A Infierno bajo el agua, de Alexander Aja, le falta el sol, los colores brillantes del verano, para ser la película veraniega que transcurre en alta mar que podría haber sido. En cambio, es una película lluviosa, tormentosa, bueno, literalmente huracanada, en el sentido de que a los personajes les azota el huracán Wendy y en el de que su ritmo, que es frenético, arrasa con los posibles prejuicios que pudieras tener. He leído ya varias críticas –una la de Raquel Hernández Luján en Hobbyconsolas, otra la de Nando Salvà en El periódico– que mencionan, como logro, sus algo menos de 90 minutos de metraje. Me acabo de enterar que eso es un valor.

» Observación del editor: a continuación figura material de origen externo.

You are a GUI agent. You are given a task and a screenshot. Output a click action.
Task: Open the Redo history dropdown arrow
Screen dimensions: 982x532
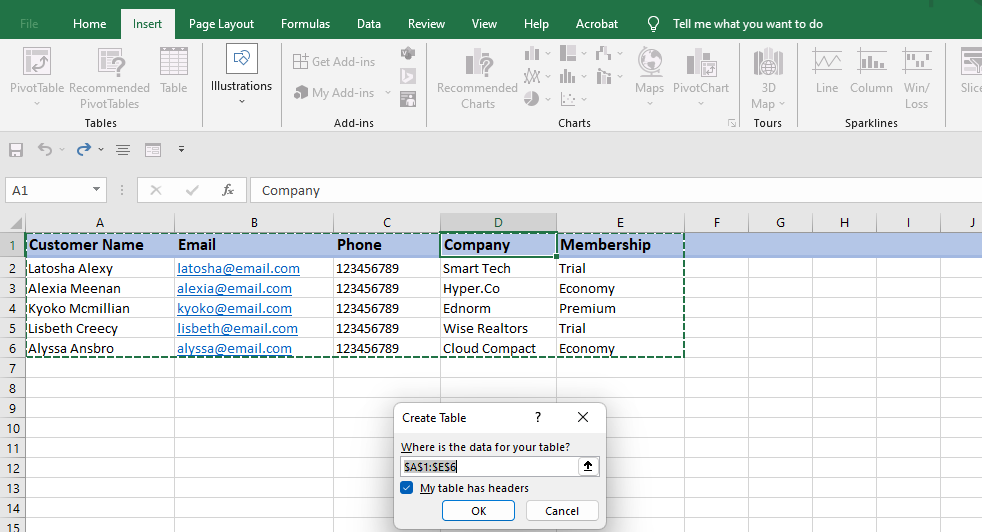point(101,150)
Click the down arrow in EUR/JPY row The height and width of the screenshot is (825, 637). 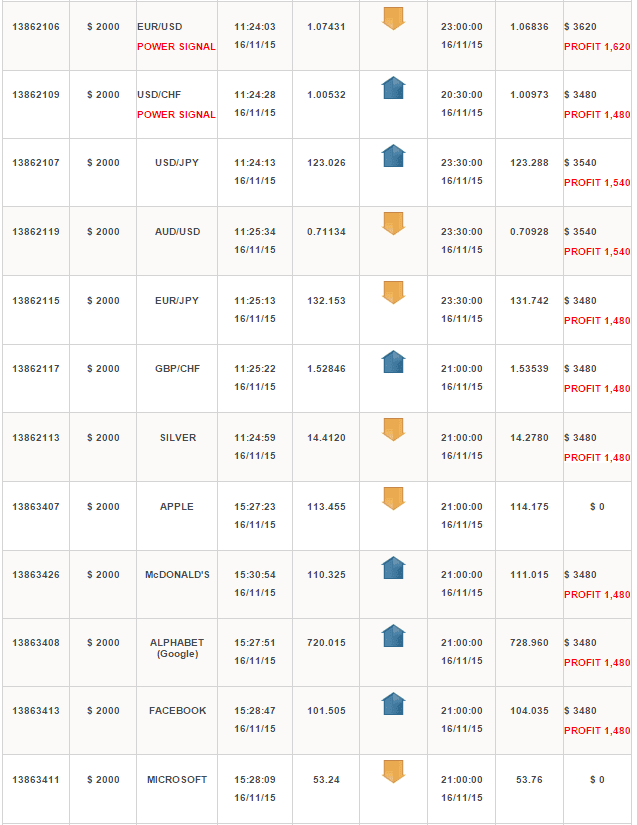click(393, 293)
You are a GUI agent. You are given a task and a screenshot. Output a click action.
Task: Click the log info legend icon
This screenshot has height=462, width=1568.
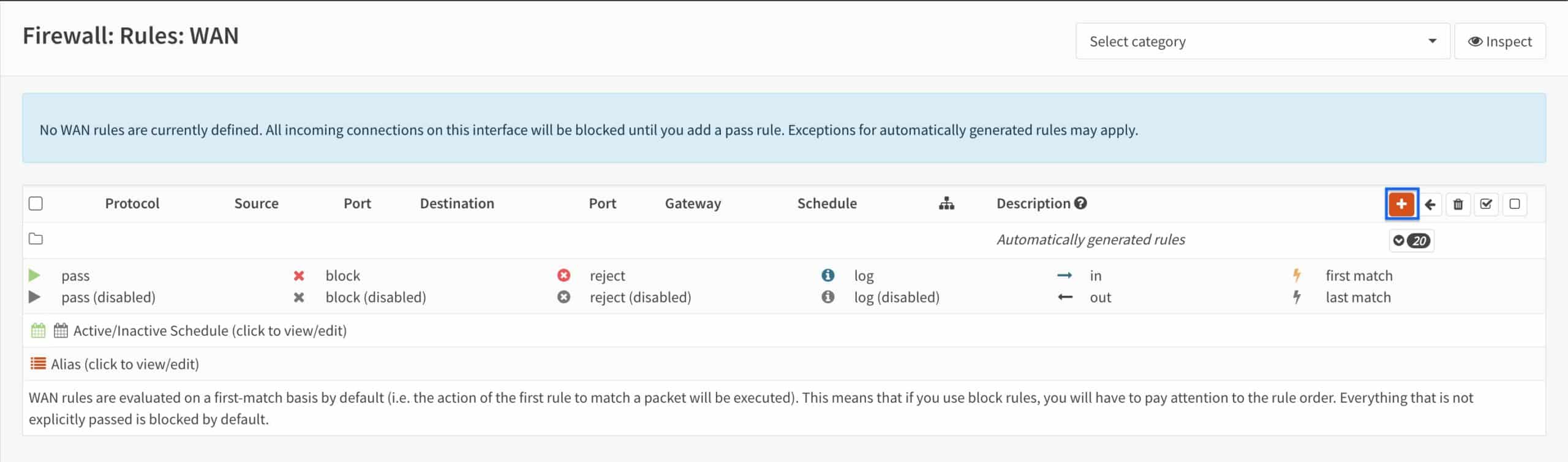[828, 275]
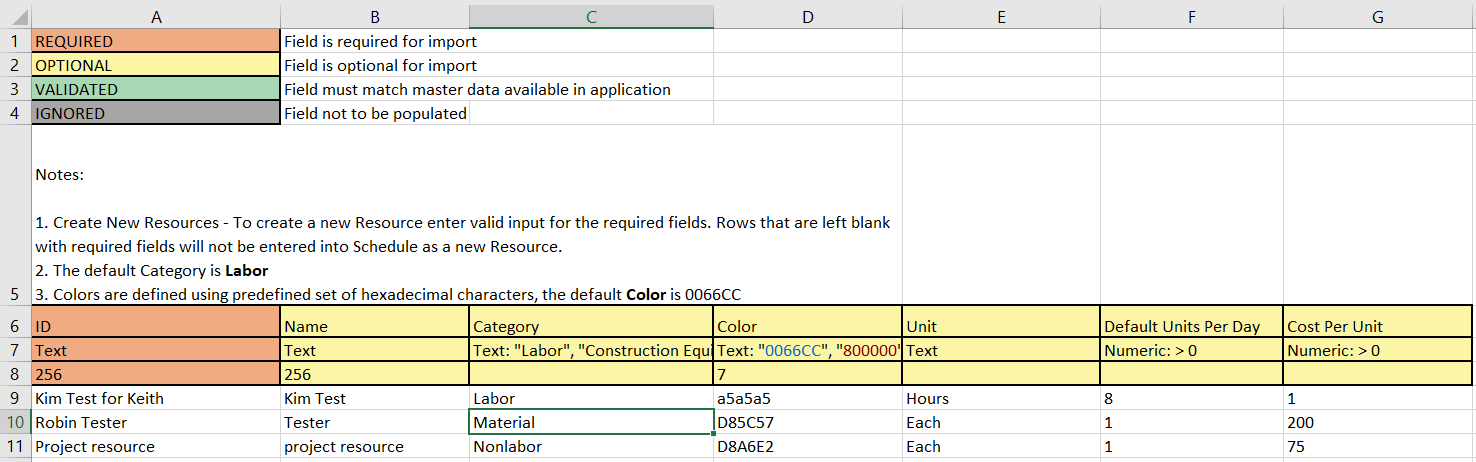
Task: Click the color value D8A6E2 cell
Action: (x=807, y=446)
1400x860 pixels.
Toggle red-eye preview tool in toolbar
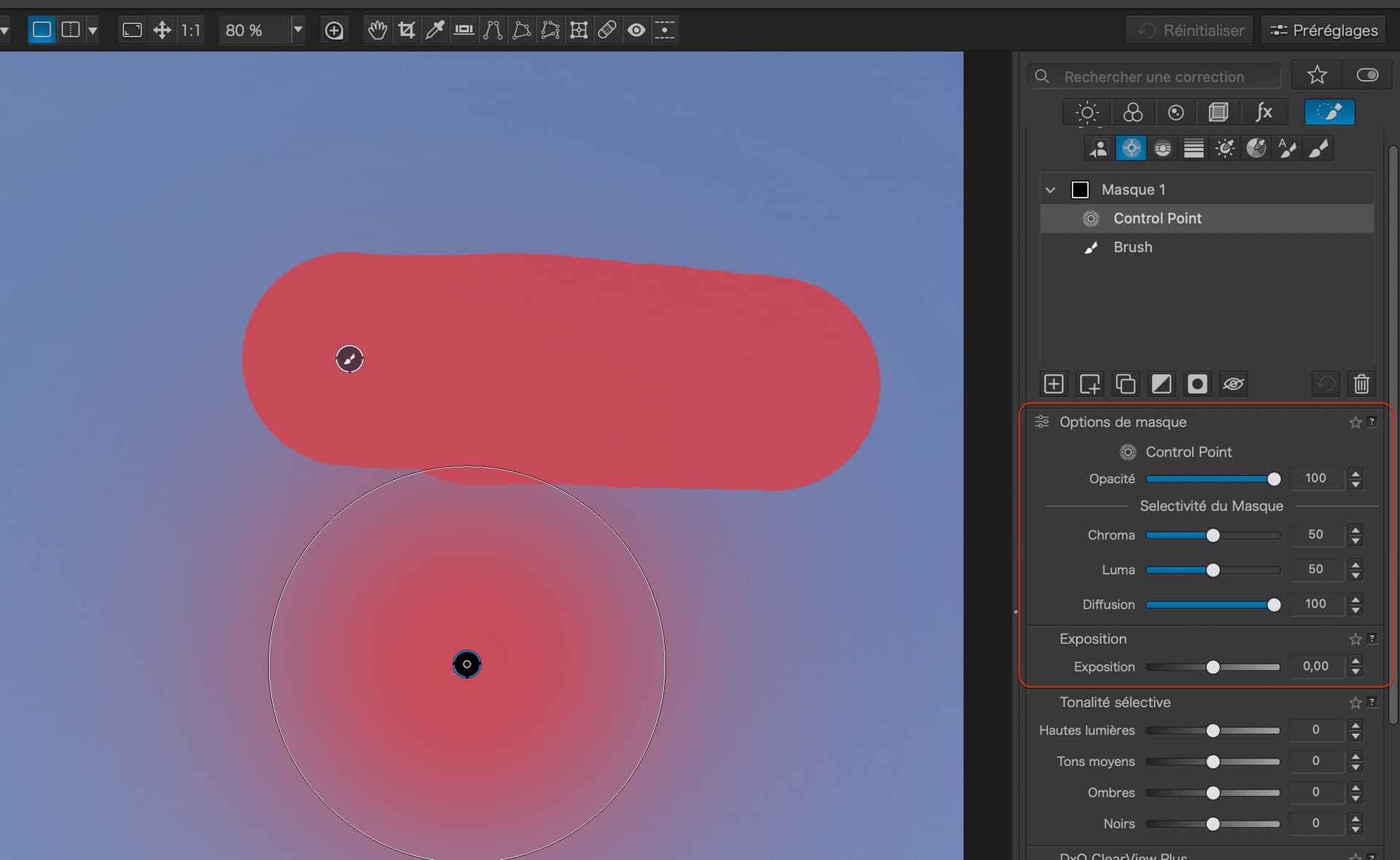(636, 30)
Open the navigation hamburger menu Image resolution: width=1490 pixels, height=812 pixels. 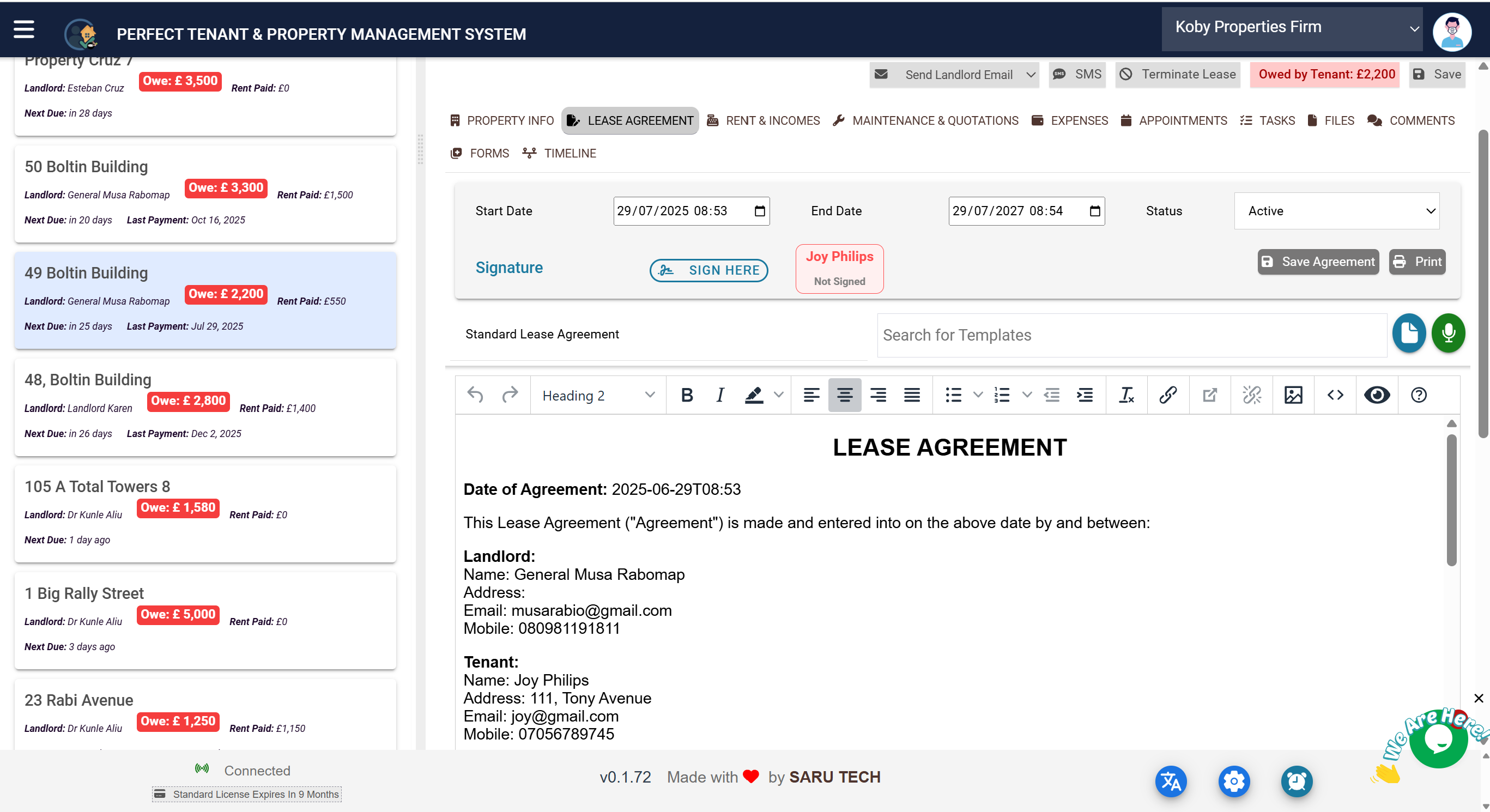(24, 29)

Detrás de Infierno bajo el agua hay dos películas. Tiburón, claro, y La bestia bajo el asfalto, una película de 1980 de Lewis Teague, el director de Cujo, en la que un caimán, perdido en el alcantarillado de Chicago, se dedicaba a comer lo primero que encontrase, ya fueran restos de basura o personas que curioseaban por ahí. La lección de Tiburón, por otra parte, está intencionadamente ignorada, y el primer caimán aparece muy pronto en escena, con un jumpscare –recurso recurrente a lo largo de la película– divertido y eficaz. Al presentarnos al antagonista casi al principio, lo que sigue es un intento, conseguido, de mantener el ritmo y la tensión con otros elementos más explícitos: la atmósfera opresiva de un sótano inundado, la claustrofobia de no poder salir, puntuada por tomas exteriores de una tormenta perfecta, y los puntuales intentos de gente exterior por sacarles de ahí. Cada intento reanuda, renueva, el espectáculo de los caimanes hambrientos, y agrava la situación de supervivencia de los protagonistas. Ahí, en la relación entre padre e hija (Barry Pepper y Kaya Scodelario), es donde flojea la película, por tópica y afectada. Funcionaría igual si esa relación fuese más, digamos, normal. Pero no: tenemos al padre, entrenador de natación, que fue el mentor de su hija, el que creía en ella y en su talento. La épica del esfuerzo, de sacar a relucir esos talentos heredados en una situación de supervivencia, y el momento de sincerarse, está visto y no significa nada, hecho así. Todo este almíbar su puede sustituir con el ejemplo de la valentía, que ya es mucho; la película no necesita decirnos que la familia está bien, pese a todo, y que reconciliarse y entender al otro es muy fácil con el agua al cuello y las heridas sangrando. Literal y metafóricamente.

Pero volviendo a sus logros, Aja tiende al primer plano, o planos generales muy pequeños, muy reducidos, en los que vemos los detalles de composición como si fueran un cuadro. Eso ayuda a transmitir la sensación de angustia, de salidas cerradas. Y luego, como tantas otras películas, se dedica a encerrar a sus personajes en un único espacio, asediado por una doble amenaza exterior –huracán y caimanes– hasta ponerlos al límite y ver cómo reaccionan. En ese sentido no es un estudio de personajes, ni una película de honda introspección psicológica. Es una película de tensión permanente, de dosificados sustos, de diversión de verano. Bien filmada y bien interpretada (aunque no entiendo cómo uno puede hacerse un torniquete y seguir hablando como quien no quiere la cosa). Porque aunque tenga sus fallos, Infierno bajo el agua se quiere apartar de las películas veraniegas que transcurren en alta mar, las de toda la vida, y lo hace sin complejos, con ganas de explotar las posibilidades inquietantes de este otro animal, de este otro entorno, y lo hace con atención al detalle, tomándose en serio la dirección del conjunto, aunque tenga esos flecos sueltos de torpeza.